▸ Exercises to complete:
1. Translate this sentence from the passage on atrial fibrillation into Spanish: "Our results suggest that mtDNA-CN may be a novel risk factor for AF."
2. For each statement below, decide whether the passage on atrial fibrillation agrees with it, and answer yes or no with the deciding words quoted from that passage: (a) Female sex is a risk factor for AF. (b) Low levels of mtDNA-CN are a marker for mitochondrial dysfunction. (c) Smoking is one of the traditional CVD risk factors.

AF is triggered by structural and electrophysiological remodeling changes in the atrial myocardium, which in turn adversely affect cardiac function and increase the risk of mortality, stroke, and peripheral embolism [33]. Risk factors of AF include older age, male sex, and the presence of clinical cardiomyopathy, coronary artery disease, and traditional CVD risk factors (hypertension, diabetes, obesity, and smoking) [25, 34, 35]. Our results suggest that mtDNA-CN may be a novel risk factor for AF. As low levels of mtDNA-CN are a marker for mitochondrial dysfunction and abnormal ATP production, our findings suggest that myocyte electrical activity could be compromised by mitochondrial dysfunction and insufficient energy supply.

▸ Raw data:
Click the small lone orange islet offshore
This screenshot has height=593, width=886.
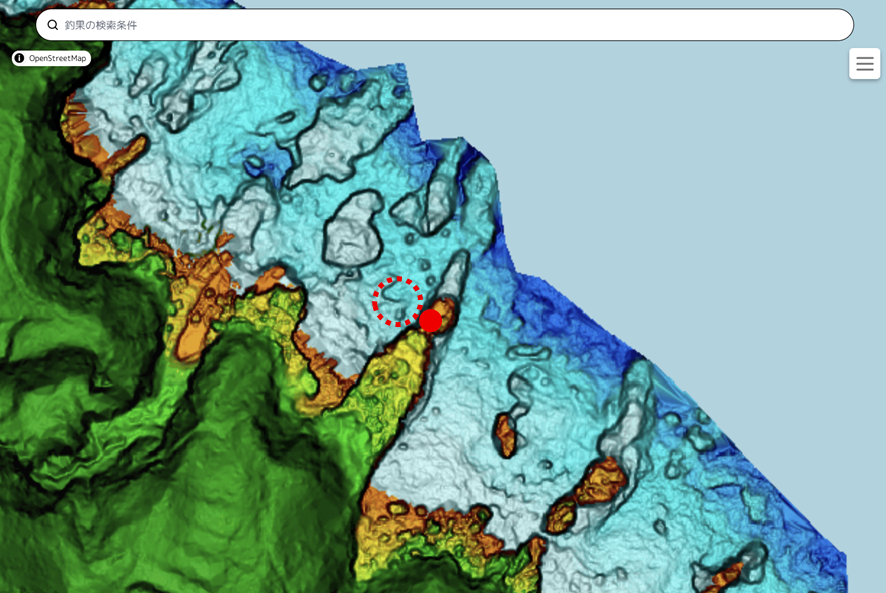[506, 434]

▸ Answers by task:
1. Nuestros resultados sugieren que el mtDNA-CN podría ser un nuevo factor de riesgo para la FA.

2.
(a) No: "male sex"
(b) Yes: "low levels of mtDNA-CN are a marker for mitochondrial dysfunction and abnormal ATP production"
(c) Yes: "traditional CVD risk factors (hypertension, diabetes, obesity, and smoking)"